Give Rosamond Pike all the credit for a compelling performance spanning Marie Skłodowska Curie’s life from the 1890s through her death in 1934, complete with frizzy hair and aging makeup. This is not a glamorous role, and Curie is a complicated, prickly character, which makes her enjoyable to watch. Without a lot of fancy costumes or exotic settings, this is mostly a character study of a woman driven by ideas and trying not to be distracted by the rest of the world. She does forge a partnership with Pierre Curie, both in love and in scholarship, but there’s always a little tension about who is pursuing whose scientific ideas, who does the work, and who gets the credit.
For as much as both the director and Rosamund Pike told the press this isn’t a standard biopic, it really is. Pike said, “I have no interest in doing a conventional biopic because in a way, lives, however interesting, don’t always lend themselves to drama.” But this film is structured like any biographical movie to highlight only the most dramatic elements of Marie Curie’s life, plus inventing a key moment.
While the film does what you expect it to do, there are also some clever little real things included that you might not expect, like the Loie Fuller dancing, items from the radium fad of the early 20th century, and quotes from Marie Curie taken from her letters and family. The film also jumps around in time with flashbacks in Marie Curie’s life and then flash-forwards in history that relate to uses of radioactivity. Those may not be to everyone’s taste, but I rather liked them and found they add context to the scientific discoveries being reenacted.
Costumes in Radioactive (2019)
While costumes aren’t the focus of this movie, it does have a top-notch designer in multiple Oscar-nominee Consolata Boyle. Since the story spans several decades, plus jumps around in time, there are plenty of historical costumes in the film, just nothing too extreme. In fact, the look of the film is strongly influenced by the subject matter, and the art direction combines with the costuming to create a wash of green and blue tones in most every scene.
Costume designer Boyle told Variety about her limited color palette for Marie Curie’s costumes:
“I wanted to keep it as simple as possible. The strongest colors were the grays and dark overalls she wore for her lab work. [Blue] was the key color because I wanted to associate it with the lapis stone and the scientific elements of blue. That was her symbolic color.”
I’m guessing what may appear black on screen is often dark grey or the blue that Boyle is talking about. Also, she used small prints and patterns that give visual texture to otherwise plain, untrimmed outfits.

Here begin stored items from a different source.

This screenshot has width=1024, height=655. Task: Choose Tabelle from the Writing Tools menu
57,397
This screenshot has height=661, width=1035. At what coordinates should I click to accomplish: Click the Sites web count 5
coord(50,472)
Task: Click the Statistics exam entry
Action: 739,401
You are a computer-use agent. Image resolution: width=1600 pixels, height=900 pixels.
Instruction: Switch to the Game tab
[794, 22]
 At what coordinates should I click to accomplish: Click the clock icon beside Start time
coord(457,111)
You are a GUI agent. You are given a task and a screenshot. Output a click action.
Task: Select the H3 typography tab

This is visually a very dark movie, the only highlights being dots of radioactive green and occasional swaths of white. Such as the off-white linen blouse Marie wears when she and Pierre first meet is inspired by a photo of her as a girl, according to Boyle.
At a dinner early in the film, Marie wears another white blouse that’s accented with black embroidery, perhaps reminiscent of the Polish heritage she was always proud of, even though she was harassed due to.
The director Marjane Satrapi is a painter and visual artist as well and wanted a specific look for the film. She admitted that she wanted this film to be beautiful, saying: “I’m an aesthete and I come from a painting background. I can’t stand ugliness. I’m attracted by beauty.” I’d say she succeeded as Radioactive has an elegant visual style and even the laboratory scenes are lit and shot beautifully.
Have you watched Radioactive? Do you think it’s a conventional biopic or not?